I believe that it is the coaches within the system, the human element of the machine, that will innovate and drive continual success. In as much, they are held in the highest regard, despite the easily seen results produced by the machine. I also believe this is where the conversation of greatness starts and finishes. Likewise, an organization without a tangible strategy to honor the personal and professional development of its coaches – is living on borrowed time. Soon to be made obsolete by former cogs.

One way to look at this is creating a culture (overarching philosophy) of commitment, instead of compliance. What if each coach approached everything they did (athlete interaction, programming, equipment maintenance, etc.) with an entrepreneur mindset? What if they planned and executed their work as if they all had financial/emotion ownership of the facility? Then the conversation changes from a compliance reminder to an excellence and commitment agreement. An agreement that high level coaches can get excited about, because they are made to feel as if they are critically important to the success of their company. The easy way to do this is to respect, support, challenge, and serve as their advocate. Additionally, few things make someone feel more important to “the cause” than being genuinely and strategically developed.
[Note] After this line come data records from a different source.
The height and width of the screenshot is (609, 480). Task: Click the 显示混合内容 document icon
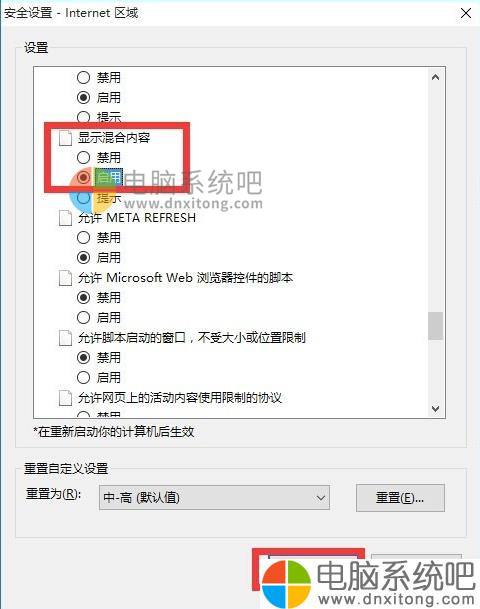[65, 138]
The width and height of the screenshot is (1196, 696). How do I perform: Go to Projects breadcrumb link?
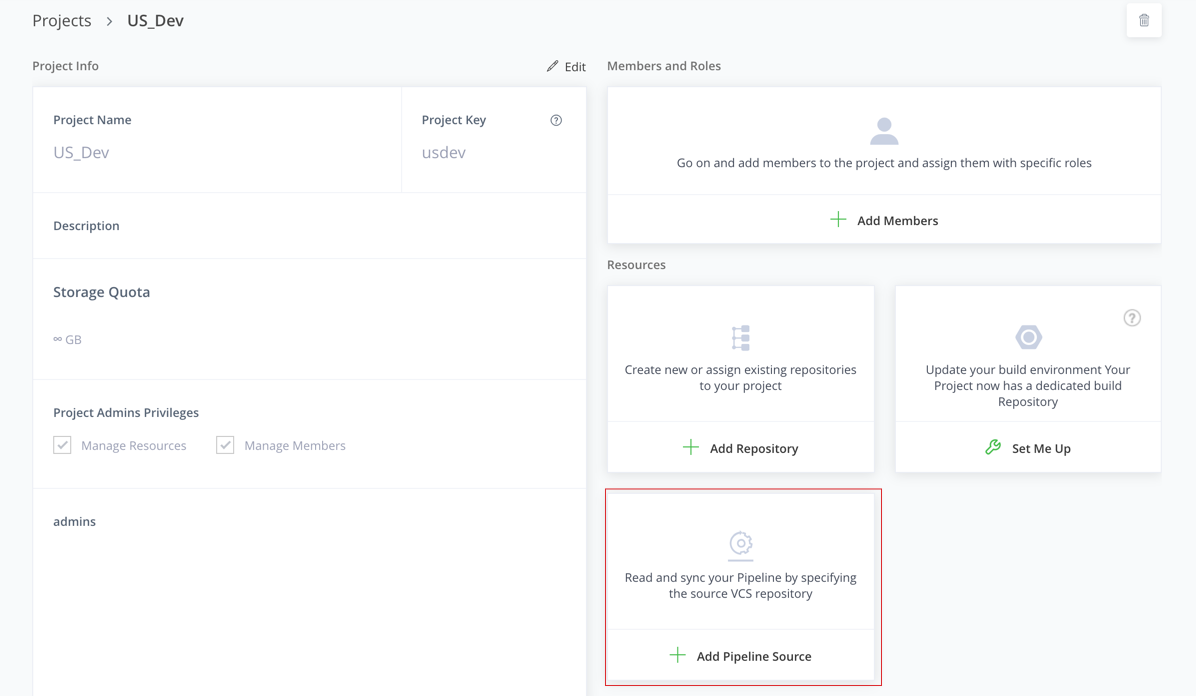(62, 21)
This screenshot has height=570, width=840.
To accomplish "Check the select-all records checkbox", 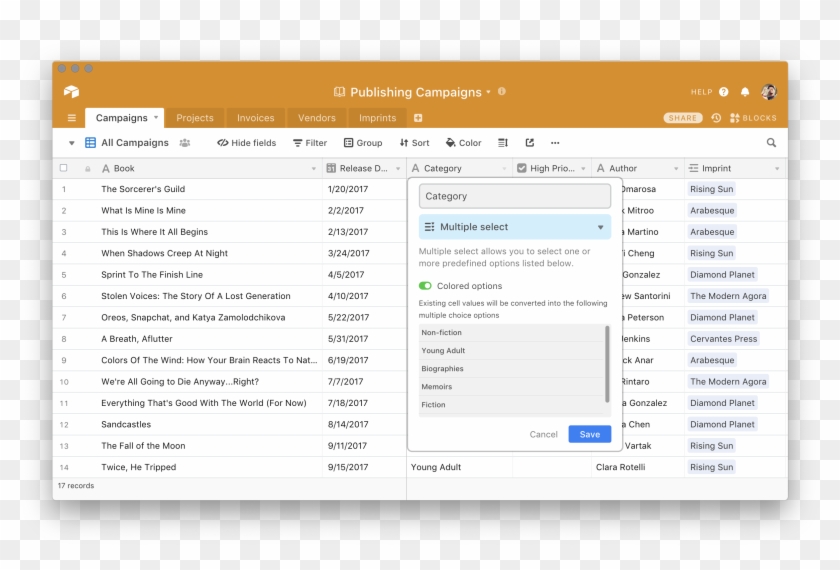I will (x=64, y=169).
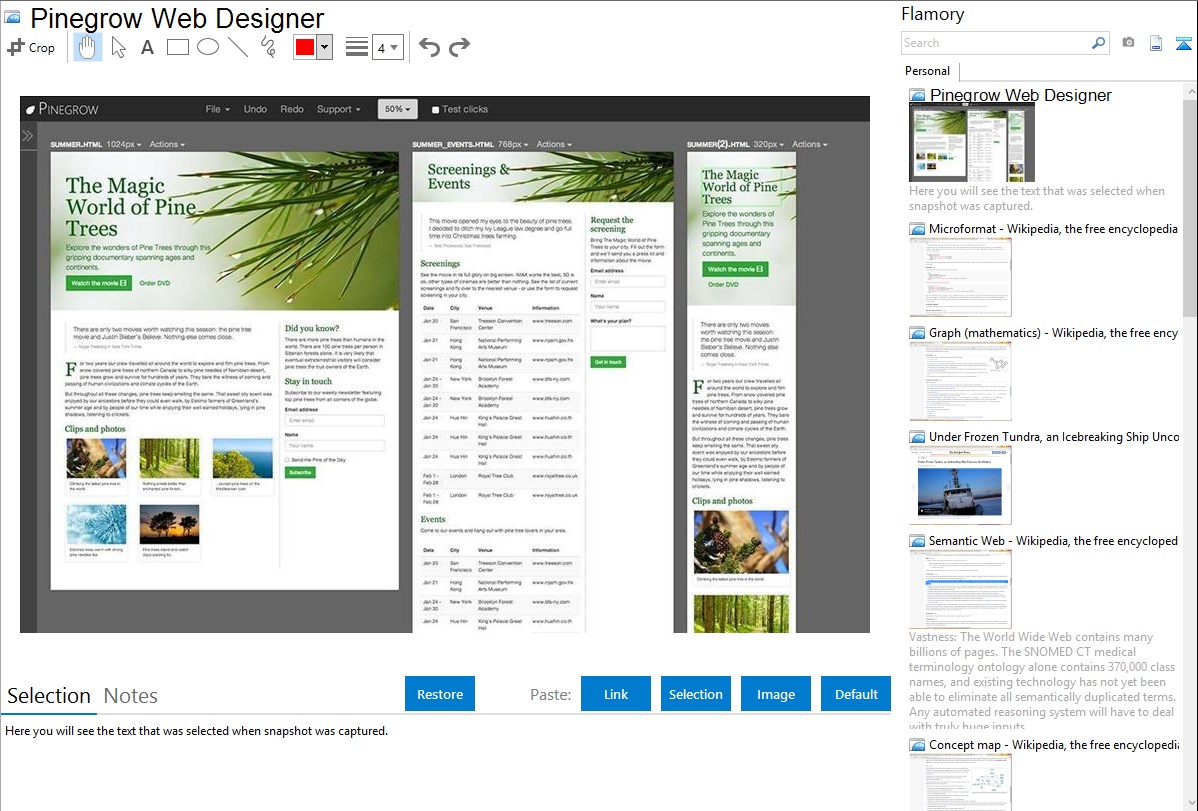This screenshot has width=1198, height=811.
Task: Click into the Flamory search field
Action: tap(996, 43)
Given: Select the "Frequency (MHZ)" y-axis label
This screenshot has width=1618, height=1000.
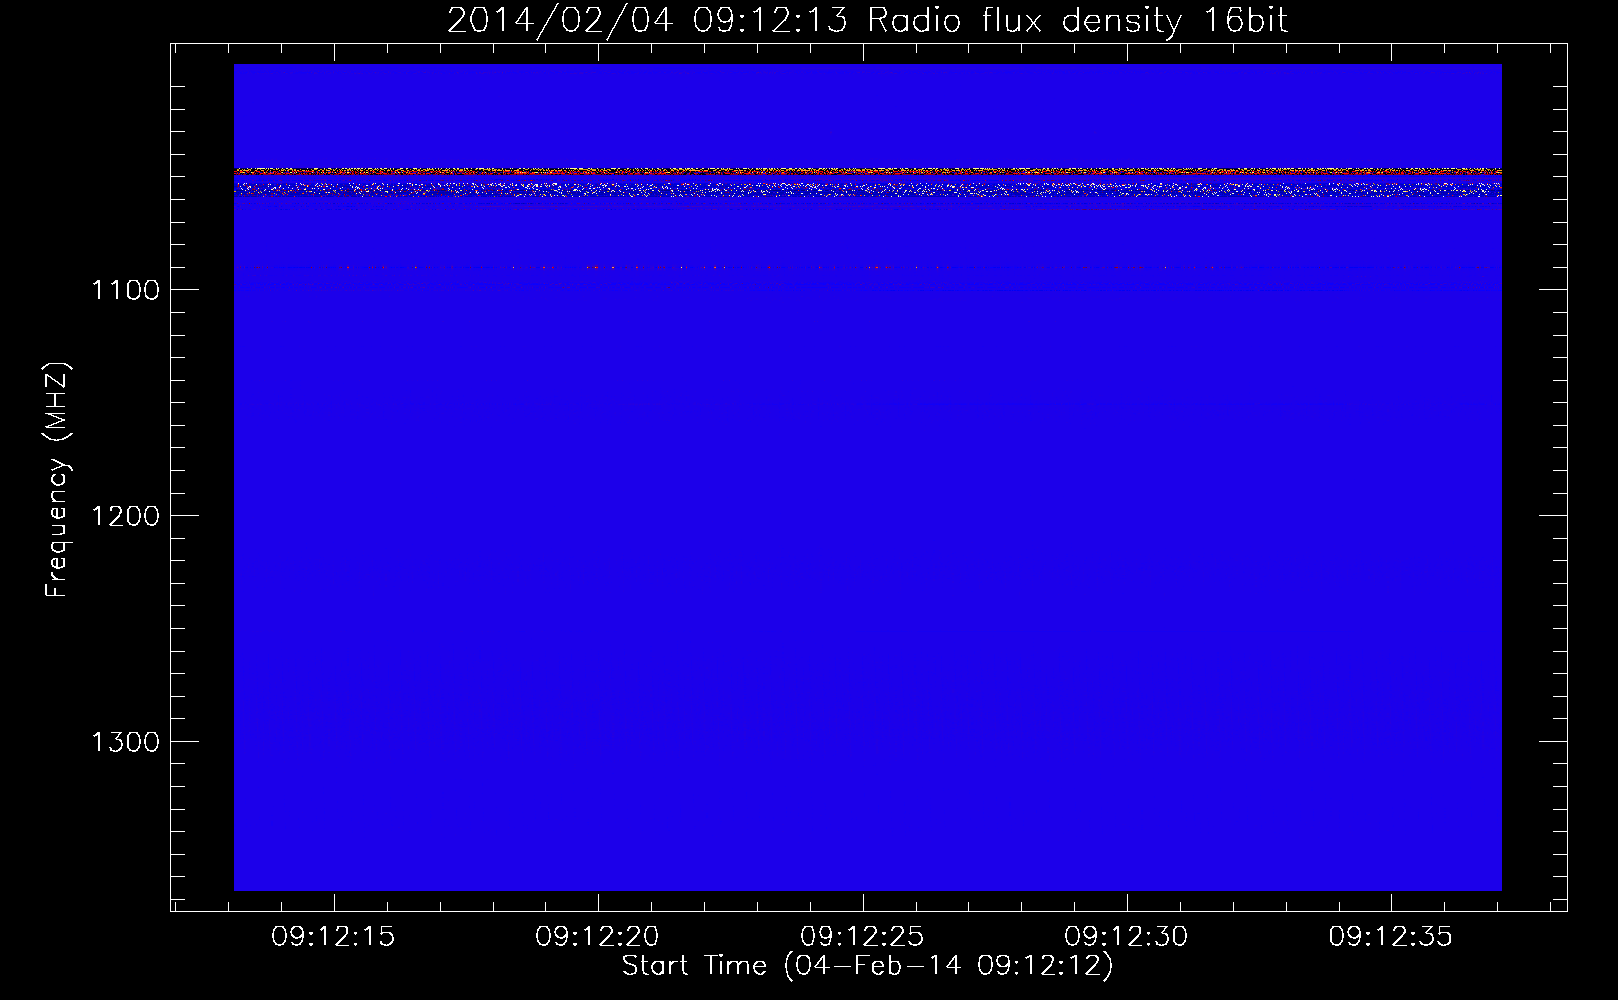Looking at the screenshot, I should pos(57,480).
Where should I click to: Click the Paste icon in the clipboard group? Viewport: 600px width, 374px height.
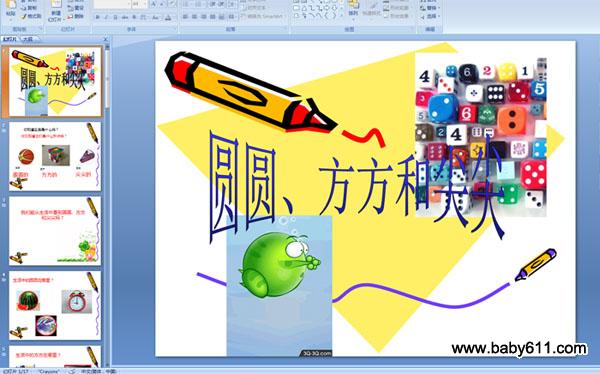click(x=11, y=7)

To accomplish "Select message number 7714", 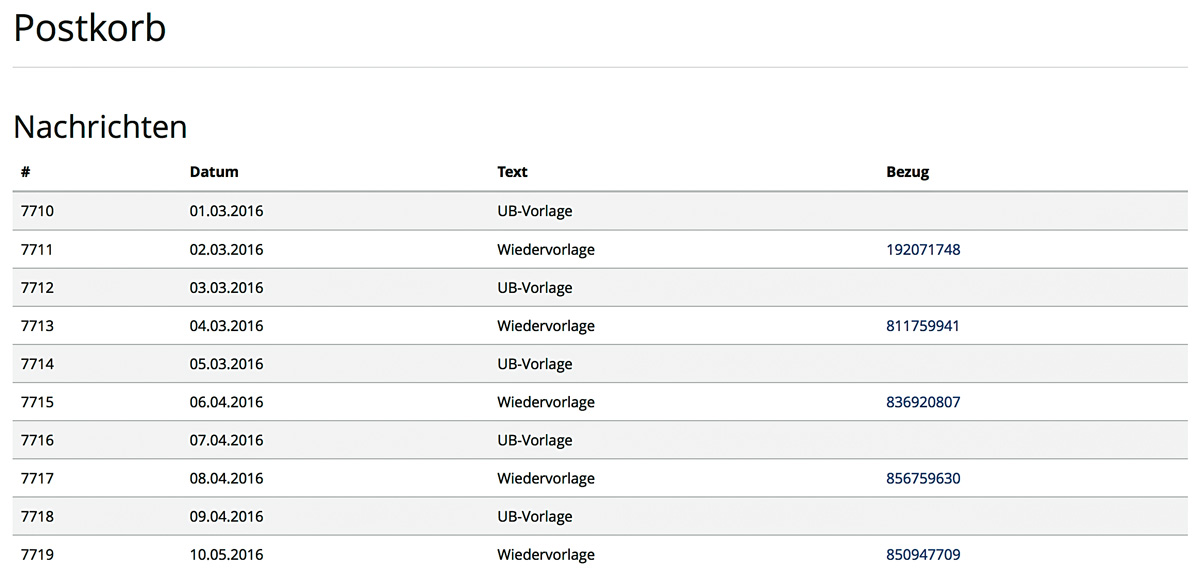I will point(37,364).
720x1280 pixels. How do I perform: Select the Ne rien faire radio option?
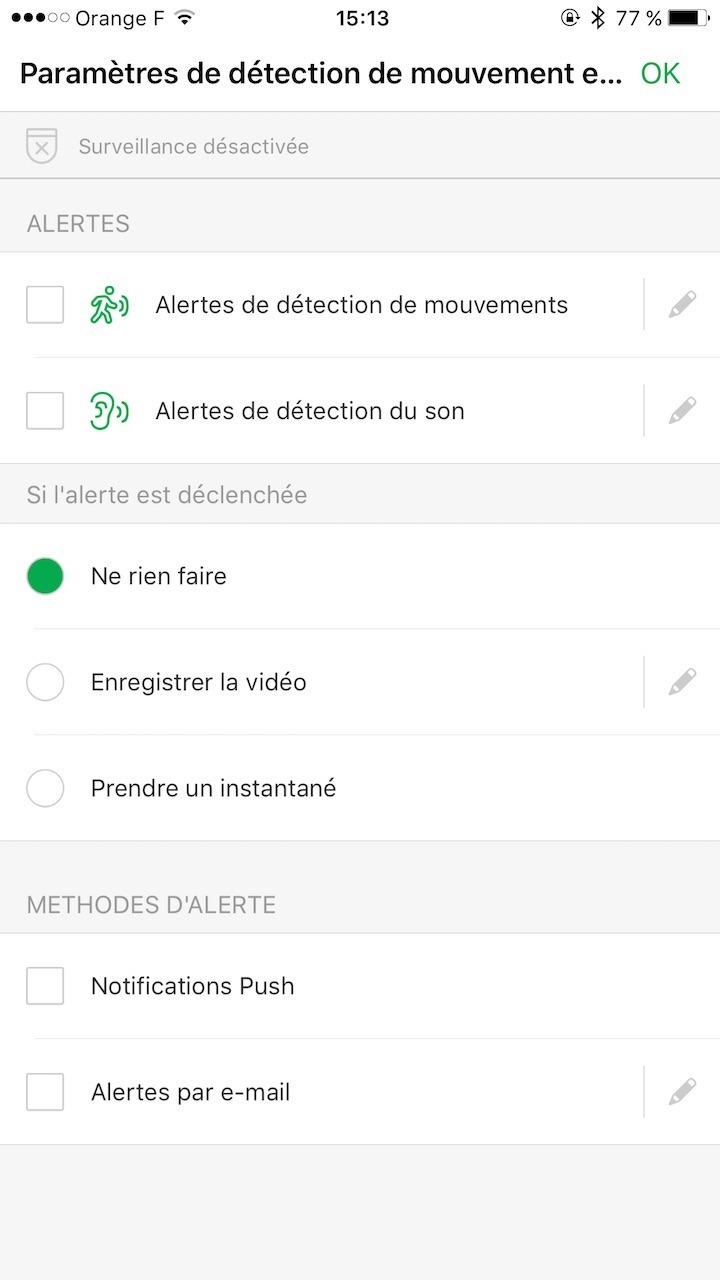pyautogui.click(x=45, y=576)
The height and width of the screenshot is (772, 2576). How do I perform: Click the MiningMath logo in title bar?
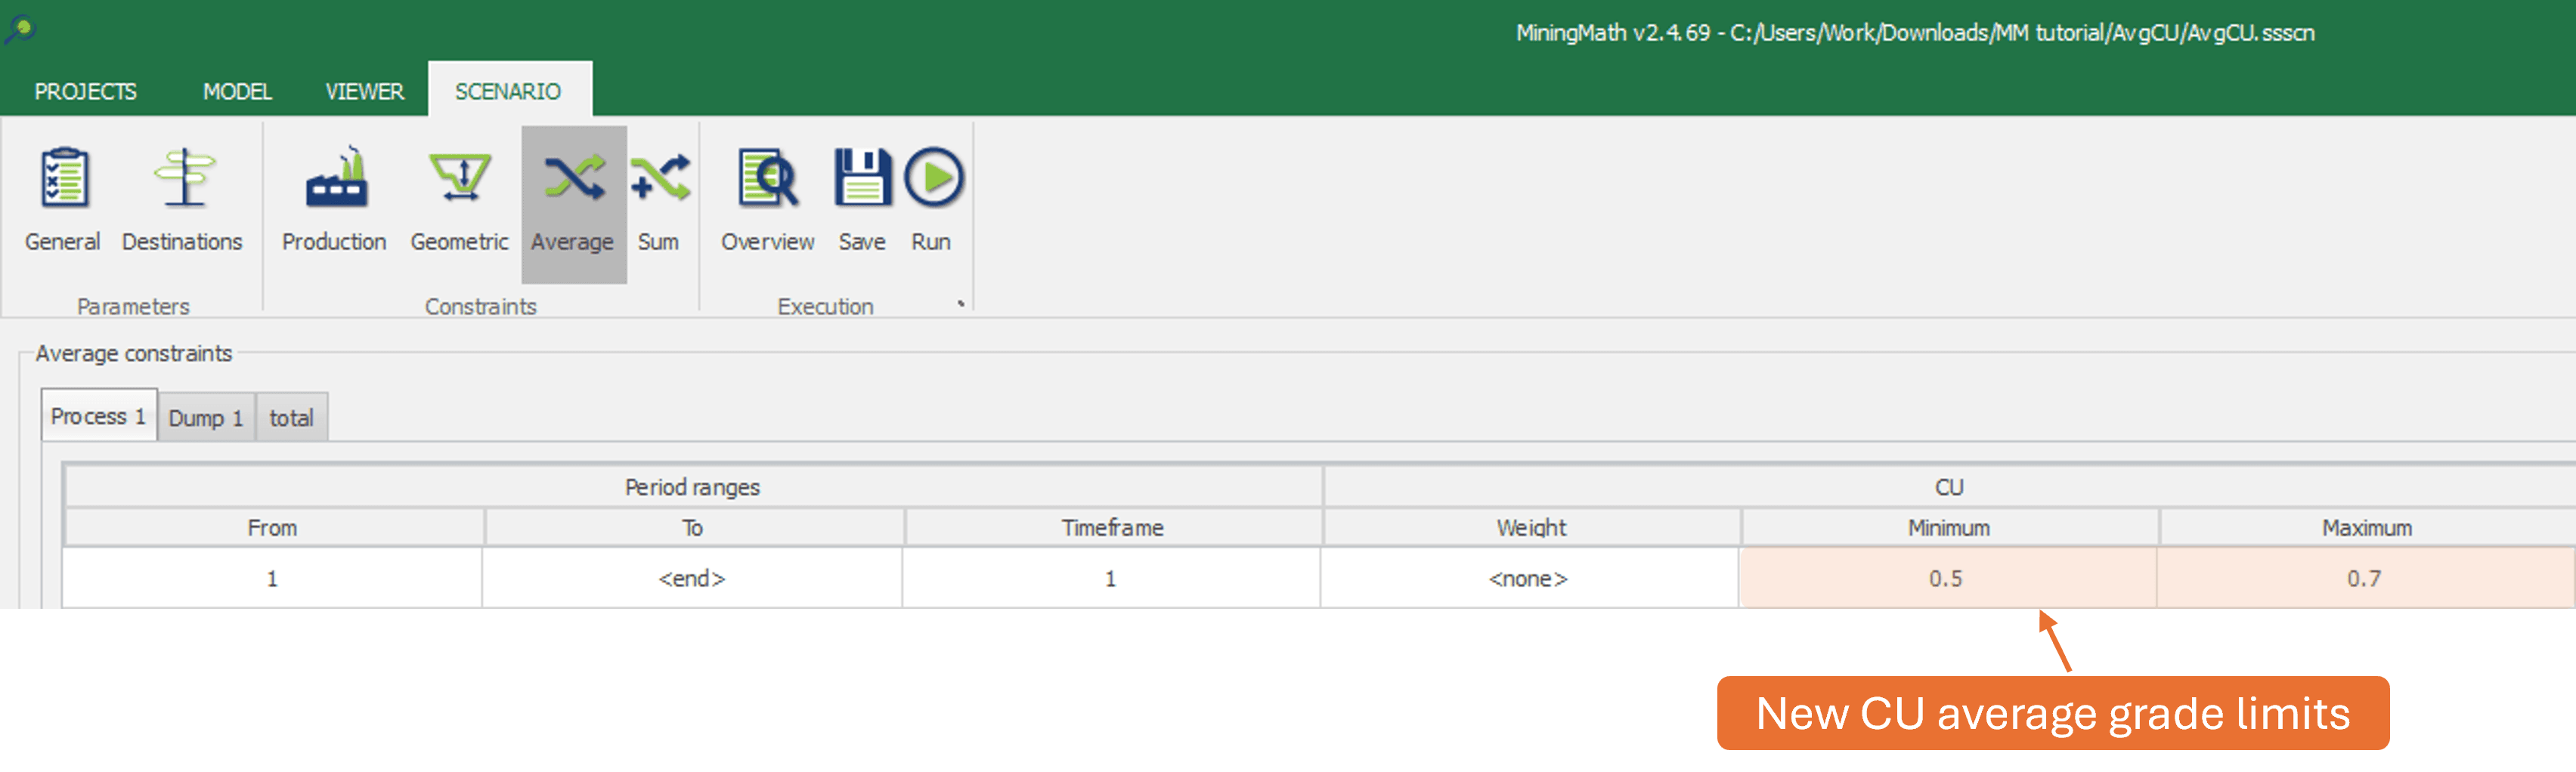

Consider these excerpts from a recent Harvard Business Review blog post :

Investment in professional development sends a clear message that they matter now and in the future…And don’t forget to have fun. Celebrating exceptional work, big wins, and milestones brings people together and acknowledges their value to the business…Ultimately, everything you (and your people) do should be about the business. One way to strengthen that commitment is to align an individual’s interests with those of the business.

All that said, even within a philosophy that emphasizes ownership vs. compliance, it’s probably smart to examine the tenure and evolution of each coach as an individual. It’s possible that some coaches require a higher level of actual compliance than others (although I might not call it “compliance”). Here is a breakdown of the Dreyfus Model of Skill Acquisition and it’s application to athletic development coaching. I believe most coaches naturally develop along this progression when they work under an established system. As such, identifying which stage a coach is at can help to set expectations (know the rules before you break the rules) and speed the rate of progression. (Seth Godin definitions in red)

1. Novice

-wants to be given a manual, told what to do, with no decisions possible.

Coach one exercise at a time. Moving from one exercise/drill to another during a singular training session with no real reference or forethought about how the exercises/drills relate to each other. Scripted demonstrations and cues. They crave compliance.

2. Advanced beginner

-needs a bit of freedom, but is unable to quickly describe a hierarchy of which parts are more important than others.

Coach one workout at a time. Starts to understand the relationships between exercises/drills within a single workout. Still doesn’t grasp the full context of the global system and how the workouts are pieced together. They accept a moderate level of compliance.

3. Competent

-wants the ability to make plans, create routines and choose among activities.

Coach the system. Fully comprehends the entire system of training and the relative role of each workout, and, by extension, the role of each exercise/drill. They now “know the rules”. Only short-term response to compliance reminders.

4. Proficient

-the more freedom you offer, the more you expect, the more you’ll get.

The ability to make appropriate adjustments within the parameters of the “system”. These individuals will begin to make the system better with their strategic tinkering without the risk of disturbing the overall plan. They begin to resent compliance.

5. Expert

-writes the manual, doesn’t follow it. If you treat an expert like a novice, you’ll fail.

Remove the guard rails and let them proactively redefine the system by “breaking the rules”. They reject compliance.

A final quote that simplifies coaching development and compliance;

Master your instrument. Master the music. And then forget all that bullshit and just play.